Since only one of the directions of the generated waves points towards the target area, the waves in the other direction ought to be absorbed in order to avoid their reflection on the boundary. This is done by means of a passive absorber, sponge layer. A collateral effect of this area is that the incident waves that return from the other direction are always absorbed.

Active Wave Absorption

Active wave absorption is included in the model, following the methodology developed by Schäffer & Klopman (2000). Although this method is based on shallow water linear theory, its performance is very good even if this condition is not fulfilled. It identifies the waves that reach a boundary and then absorbs them to avoid their reflection. The main advantage of this kind of absorption is that it prevents the energetic and mean water levels to increase unbounded, while adding no significant computational cost to the model.

This method also allows for an accurate wave generation simultaneously with the wave absorption for both the Dirichlet and the moving boundary conditions. The first step is to calculate the difference between the expected (target) free surface and the one measured in the model. Then the wave maker velocity is modified so as to generate the target wave and at the same time to cancel out the wave to be absorbed. Consequently, the correction of the velocity must be added to the target velocity of the generated wave. Finally if we are using the moving paddle another correction has to be applied to the position of the wave maker. The modified position is calculated by integrating the corrected velocity and adding it to the target displacement.

Active wave absorption can be applied alone on a boundary, to act like an open boundary condition for waves.

The video below shows wave generation on the right boundary, and active wave absorption on the left (moving) one.

Passive Wave Absorption

The passive wave absorption method consists of a region in which a dissipation model is defined. This method was implemented to work together with the source function wave generation, and now that the other wave generation and active wave absorption methods are implemented as well it is less likely to be used. Its main goal is to avoid the reflections on the boundary, as waves generated by the source function travel in the two directions,  but it also dissipates any other incident waves from the zone of interest.

This sponge layer is implemented following Israeli & Orszag (1981) formulation. The optimal length of this area is around 2 wave lengths, and allows the model to run for longer periods without the effect of inconvenient reflections. This region placed behind the source function area is an additional domain, hence the resultant mesh is significantly larger.
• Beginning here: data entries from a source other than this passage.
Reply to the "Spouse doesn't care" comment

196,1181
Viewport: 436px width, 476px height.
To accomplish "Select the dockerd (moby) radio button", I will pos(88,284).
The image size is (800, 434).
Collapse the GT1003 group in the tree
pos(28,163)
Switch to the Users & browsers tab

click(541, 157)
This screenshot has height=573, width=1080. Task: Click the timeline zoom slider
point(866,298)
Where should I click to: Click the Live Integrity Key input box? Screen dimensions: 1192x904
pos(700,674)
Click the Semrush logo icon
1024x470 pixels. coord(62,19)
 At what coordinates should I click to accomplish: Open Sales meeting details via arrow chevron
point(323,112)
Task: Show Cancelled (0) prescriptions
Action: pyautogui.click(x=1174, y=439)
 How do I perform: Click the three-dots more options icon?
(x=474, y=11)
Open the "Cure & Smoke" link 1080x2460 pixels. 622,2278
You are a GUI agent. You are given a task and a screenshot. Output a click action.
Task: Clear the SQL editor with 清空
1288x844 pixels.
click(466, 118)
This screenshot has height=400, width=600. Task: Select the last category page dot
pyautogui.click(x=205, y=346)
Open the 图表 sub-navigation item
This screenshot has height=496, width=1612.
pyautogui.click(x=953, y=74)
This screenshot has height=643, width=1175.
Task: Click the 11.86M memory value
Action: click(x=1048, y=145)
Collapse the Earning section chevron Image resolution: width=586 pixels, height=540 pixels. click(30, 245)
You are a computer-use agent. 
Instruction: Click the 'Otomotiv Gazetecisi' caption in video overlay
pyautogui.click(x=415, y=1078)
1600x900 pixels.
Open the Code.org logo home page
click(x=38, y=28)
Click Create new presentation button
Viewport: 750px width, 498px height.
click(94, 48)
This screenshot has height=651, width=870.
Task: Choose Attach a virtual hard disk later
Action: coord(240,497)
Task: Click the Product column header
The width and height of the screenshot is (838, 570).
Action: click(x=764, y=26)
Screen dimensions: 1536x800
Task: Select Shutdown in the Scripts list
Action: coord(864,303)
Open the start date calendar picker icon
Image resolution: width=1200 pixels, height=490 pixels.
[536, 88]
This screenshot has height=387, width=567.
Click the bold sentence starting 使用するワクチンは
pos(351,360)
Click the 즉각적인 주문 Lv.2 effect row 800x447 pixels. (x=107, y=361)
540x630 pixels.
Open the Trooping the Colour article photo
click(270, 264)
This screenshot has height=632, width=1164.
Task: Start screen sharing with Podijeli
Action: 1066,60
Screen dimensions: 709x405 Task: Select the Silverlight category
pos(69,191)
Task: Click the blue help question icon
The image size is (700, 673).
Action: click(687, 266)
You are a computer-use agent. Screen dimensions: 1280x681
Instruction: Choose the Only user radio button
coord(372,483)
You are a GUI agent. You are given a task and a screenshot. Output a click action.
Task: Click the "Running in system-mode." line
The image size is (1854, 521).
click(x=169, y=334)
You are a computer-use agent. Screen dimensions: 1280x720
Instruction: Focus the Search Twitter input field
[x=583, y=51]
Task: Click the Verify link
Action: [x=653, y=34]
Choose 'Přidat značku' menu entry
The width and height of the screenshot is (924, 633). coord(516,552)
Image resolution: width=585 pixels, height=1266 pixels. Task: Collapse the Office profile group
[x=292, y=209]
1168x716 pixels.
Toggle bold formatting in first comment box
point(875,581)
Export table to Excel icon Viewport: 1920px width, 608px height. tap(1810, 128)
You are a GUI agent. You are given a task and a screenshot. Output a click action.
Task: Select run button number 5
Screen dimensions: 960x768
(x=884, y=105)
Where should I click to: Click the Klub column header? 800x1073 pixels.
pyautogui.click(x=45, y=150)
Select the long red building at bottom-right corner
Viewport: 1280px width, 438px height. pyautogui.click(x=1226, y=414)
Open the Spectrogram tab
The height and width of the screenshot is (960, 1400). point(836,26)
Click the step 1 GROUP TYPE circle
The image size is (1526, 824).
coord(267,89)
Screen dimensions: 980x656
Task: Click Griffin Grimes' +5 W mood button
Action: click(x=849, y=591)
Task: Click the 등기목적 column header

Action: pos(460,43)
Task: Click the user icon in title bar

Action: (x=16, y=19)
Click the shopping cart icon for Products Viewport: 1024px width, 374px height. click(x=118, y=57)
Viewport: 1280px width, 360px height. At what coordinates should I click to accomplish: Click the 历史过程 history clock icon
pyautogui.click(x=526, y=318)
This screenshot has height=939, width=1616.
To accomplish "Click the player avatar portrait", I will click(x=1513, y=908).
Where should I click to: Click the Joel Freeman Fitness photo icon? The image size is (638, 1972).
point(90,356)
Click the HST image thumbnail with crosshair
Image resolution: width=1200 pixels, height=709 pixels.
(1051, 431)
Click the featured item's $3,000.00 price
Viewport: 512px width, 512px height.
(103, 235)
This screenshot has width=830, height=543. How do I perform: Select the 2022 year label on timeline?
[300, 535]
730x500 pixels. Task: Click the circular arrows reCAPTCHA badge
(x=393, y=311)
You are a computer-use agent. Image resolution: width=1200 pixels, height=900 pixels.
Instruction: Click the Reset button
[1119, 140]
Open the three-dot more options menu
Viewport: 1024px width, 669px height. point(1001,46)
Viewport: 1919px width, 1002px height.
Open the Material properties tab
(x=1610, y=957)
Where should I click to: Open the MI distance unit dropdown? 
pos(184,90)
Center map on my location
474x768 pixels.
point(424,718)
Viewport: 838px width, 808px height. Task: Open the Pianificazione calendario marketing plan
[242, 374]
This causes an even more expensive time cost.

Output Magnitudes

IH2VOF can obtain the following fundamental variables in any cell of the mesh:

  • VOF function (free surface)
  • Velocity field (horizontal and vertical components)
  • Pressure field
  • Turbulent magnitudes: k and ε

Several derived magnitudes can be obtained out of the box, either directly or using the postprocessing GUI.  Those magnitudes are related with the functionality and stability of coastal structures:

  • Functionality:
    • Free surface elevation along the whole domain
    • Free surface gauges and spectra
    • Run-up on a slope (breakwater or beach)
    • Overtopping analysis: mean overtopping discharge, instantaneous overtopping discharge, instantaneous volume discharge, mean and instantaneous velocity during overtopping events and thickness of the overtopping mass of water.
    • Transmitted energy leeward the structures by overtopping and throughout the porous media
  • Stability:
    • Time evolution of the pressure law around monolithic structures (crown-walls and vertical breakwaters)
    • Time evolution of the forces (horizontal and uplift forces) and moments
    • Time evolution of the safety factor coefficient

Additional magnitudes related with surf zone hydrodynamics can be also calculated:

  • Gravity and infragravity wave evolution
  • Wave breaking
  • Undertow
  • Bottom shear stress

 

Ongoing Development

IH2VOF is a mature model, however specific modules are currently under development to extent its capabilities:

  • Interaction of the fluid with vegetation fields, considering either the average properties or the coupled movement of individual plants.